Carri is my workout partner and we match up how we work in the gym. I exercise more like a man, and so does she. What do I mean by that? We want to lose some inches, yeah, and keep a good weight, but we also want to add muscle. We both like to hit the weights heavier than the aerobics. Though, admittedly, Jon and I both enjoy yoga, though we’re between instructors now since ours left town for her dream job. Happy for her, but having trouble finding an instructor that we like. Pili and Jon are exercising, too, but not with us. Jon and I have found that exercise is one area we do not compliment each other in, in fact, we get on each other’s nerves. Its one of the few areas that we can’t work together in, and having accepted that, we are both happier. Jon doesn’t want to bulk up, and hates weights, though he lifts them. He doesn’t see the weight room as a reward at the end of the day like Carri and I do.

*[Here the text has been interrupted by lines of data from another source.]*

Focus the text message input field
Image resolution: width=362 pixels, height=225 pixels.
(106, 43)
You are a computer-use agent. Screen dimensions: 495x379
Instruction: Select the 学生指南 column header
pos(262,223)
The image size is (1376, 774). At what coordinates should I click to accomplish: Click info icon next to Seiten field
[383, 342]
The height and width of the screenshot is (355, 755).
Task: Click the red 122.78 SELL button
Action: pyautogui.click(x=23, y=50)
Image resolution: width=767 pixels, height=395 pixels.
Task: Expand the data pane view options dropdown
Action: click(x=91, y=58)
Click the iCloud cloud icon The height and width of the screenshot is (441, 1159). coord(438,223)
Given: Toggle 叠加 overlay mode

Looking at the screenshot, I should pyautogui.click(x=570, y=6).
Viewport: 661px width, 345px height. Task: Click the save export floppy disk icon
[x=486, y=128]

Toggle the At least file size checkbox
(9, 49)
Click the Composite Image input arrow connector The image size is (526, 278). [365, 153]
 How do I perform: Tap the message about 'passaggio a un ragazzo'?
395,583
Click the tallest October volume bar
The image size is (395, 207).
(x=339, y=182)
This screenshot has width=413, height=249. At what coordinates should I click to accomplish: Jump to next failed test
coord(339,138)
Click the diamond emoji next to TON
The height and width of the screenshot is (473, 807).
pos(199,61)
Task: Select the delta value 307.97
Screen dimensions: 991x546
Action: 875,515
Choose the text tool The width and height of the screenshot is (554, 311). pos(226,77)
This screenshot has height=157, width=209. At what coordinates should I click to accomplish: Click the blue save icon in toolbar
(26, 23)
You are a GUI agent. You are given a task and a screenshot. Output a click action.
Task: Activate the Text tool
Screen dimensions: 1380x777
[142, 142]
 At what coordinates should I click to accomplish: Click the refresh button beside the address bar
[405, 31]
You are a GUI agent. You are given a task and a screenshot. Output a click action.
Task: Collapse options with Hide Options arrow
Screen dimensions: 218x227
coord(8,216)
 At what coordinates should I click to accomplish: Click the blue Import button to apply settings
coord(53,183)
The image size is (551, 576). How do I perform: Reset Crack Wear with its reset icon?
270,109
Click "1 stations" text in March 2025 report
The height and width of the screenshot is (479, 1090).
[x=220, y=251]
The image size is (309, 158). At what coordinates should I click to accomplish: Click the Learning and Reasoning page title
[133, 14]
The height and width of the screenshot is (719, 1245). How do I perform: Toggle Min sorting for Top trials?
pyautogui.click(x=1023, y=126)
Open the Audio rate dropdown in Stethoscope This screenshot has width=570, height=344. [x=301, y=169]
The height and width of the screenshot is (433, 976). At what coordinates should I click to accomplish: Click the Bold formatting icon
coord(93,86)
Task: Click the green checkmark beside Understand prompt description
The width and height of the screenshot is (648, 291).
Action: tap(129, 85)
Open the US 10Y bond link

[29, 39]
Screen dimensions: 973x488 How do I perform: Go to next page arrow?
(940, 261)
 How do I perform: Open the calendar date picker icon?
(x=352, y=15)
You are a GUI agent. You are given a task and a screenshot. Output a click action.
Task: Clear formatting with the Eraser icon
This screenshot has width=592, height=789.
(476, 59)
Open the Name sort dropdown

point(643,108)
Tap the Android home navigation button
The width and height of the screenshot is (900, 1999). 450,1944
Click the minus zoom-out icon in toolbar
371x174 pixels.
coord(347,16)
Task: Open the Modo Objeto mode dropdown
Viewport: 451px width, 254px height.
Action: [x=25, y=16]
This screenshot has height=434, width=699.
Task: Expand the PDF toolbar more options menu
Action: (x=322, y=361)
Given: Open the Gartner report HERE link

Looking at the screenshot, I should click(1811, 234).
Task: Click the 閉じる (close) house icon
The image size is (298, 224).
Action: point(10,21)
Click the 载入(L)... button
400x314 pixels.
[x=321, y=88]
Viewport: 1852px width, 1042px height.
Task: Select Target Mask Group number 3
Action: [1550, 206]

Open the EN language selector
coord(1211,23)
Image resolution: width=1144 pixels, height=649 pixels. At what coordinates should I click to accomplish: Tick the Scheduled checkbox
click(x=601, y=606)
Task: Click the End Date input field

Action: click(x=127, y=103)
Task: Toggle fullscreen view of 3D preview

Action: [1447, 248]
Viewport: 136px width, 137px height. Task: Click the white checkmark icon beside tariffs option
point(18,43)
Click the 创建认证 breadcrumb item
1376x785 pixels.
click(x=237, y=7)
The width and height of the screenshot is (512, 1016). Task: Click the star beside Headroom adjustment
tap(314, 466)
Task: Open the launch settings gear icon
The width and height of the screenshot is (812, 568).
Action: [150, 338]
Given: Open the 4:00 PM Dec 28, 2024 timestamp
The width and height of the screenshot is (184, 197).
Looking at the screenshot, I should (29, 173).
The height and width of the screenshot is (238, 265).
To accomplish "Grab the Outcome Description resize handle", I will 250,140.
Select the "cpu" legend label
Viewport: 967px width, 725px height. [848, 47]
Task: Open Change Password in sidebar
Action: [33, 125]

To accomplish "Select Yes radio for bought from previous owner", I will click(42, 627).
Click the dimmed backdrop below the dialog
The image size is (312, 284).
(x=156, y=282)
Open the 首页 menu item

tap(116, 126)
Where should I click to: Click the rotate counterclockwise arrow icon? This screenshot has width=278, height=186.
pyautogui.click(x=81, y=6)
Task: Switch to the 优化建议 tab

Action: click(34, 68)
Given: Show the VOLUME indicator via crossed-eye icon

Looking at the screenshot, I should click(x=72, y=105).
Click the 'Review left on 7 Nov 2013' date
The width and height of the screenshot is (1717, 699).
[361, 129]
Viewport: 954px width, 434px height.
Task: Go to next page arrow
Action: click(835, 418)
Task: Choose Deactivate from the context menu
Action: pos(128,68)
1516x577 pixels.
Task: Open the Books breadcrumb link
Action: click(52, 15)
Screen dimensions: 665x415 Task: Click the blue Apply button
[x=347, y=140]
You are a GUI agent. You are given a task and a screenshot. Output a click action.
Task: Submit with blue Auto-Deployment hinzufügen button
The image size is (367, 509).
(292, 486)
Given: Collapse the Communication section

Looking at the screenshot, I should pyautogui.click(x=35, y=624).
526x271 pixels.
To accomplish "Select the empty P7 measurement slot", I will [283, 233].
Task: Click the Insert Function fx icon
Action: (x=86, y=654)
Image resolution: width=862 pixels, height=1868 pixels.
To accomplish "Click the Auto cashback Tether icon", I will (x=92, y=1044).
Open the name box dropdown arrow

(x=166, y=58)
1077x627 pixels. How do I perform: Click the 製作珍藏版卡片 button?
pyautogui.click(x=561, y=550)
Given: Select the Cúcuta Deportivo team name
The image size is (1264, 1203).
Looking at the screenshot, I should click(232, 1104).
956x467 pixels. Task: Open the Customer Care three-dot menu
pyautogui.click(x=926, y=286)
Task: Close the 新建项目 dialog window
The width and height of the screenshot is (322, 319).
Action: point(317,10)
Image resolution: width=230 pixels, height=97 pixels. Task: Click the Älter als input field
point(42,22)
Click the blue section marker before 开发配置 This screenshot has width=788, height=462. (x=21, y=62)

Today I did seventeen pages on the newest Anita book, Bullet, and was finished in time so Carri and I got to the gym before five. We got two hours of stretching, treadmill, and weights, plus abs. This was my first day back in the gym since Saturday’s triple header of the crud that Carri over-shared, a migraine, and a sinus migraine, all hitting on the same day. Today was the first day that I felt even remotely able to try the gym, but I’m so glad I did.
I discovered something while I was trying to be healthier. There are things that affect my mood a lot. I had no idea how my moods were affected by my body until just recently. To be in a good mood I have to do certain things almost every day. I need to meditate, I need to write eight pages or more, I need to exercise and it needs to be pretty serious exercise, eat right, and sex. I could leave that last out of the list, but it is part of what helps me feel good and maintain the productivity of my writing. That little list is the minimum of what it takes to keep me in good spirits and doing well in my life. Out of five things that I need to do to stay happy, healthy, and sane, three of them are physical, and only two are more intellectual. Yes, yes, it all crosses and combines, but the point is that by paying attention to my body and its well-being I’ve discovered the way to keep my mind, my mood, and my writing healthy, up lifted, and more productive than I’ve ever been, with spirits brighter, for longer, than I’ve ever had before.
People are always asking me how do I and my muse work so well together? How do I write two best selling series and turn out two books, or more, a year, and keep the quality up? How do I come up with all those ideas? I’ve done it for years with a handicap that I didn’t know I had. I’d divided my muse and I from the flesh and bone that we were sitting inside. Now that we’re all working as a team inside and out, its all working so much better. Eating right isn’t just about losing weight. Exercise isn’t just about losing inches, or toning thighs. Its about fine tuning the imagination, and giving a jump start to productivity. Its about making the connection that the more good things I do for my body, the farther and faster my muse and I can run.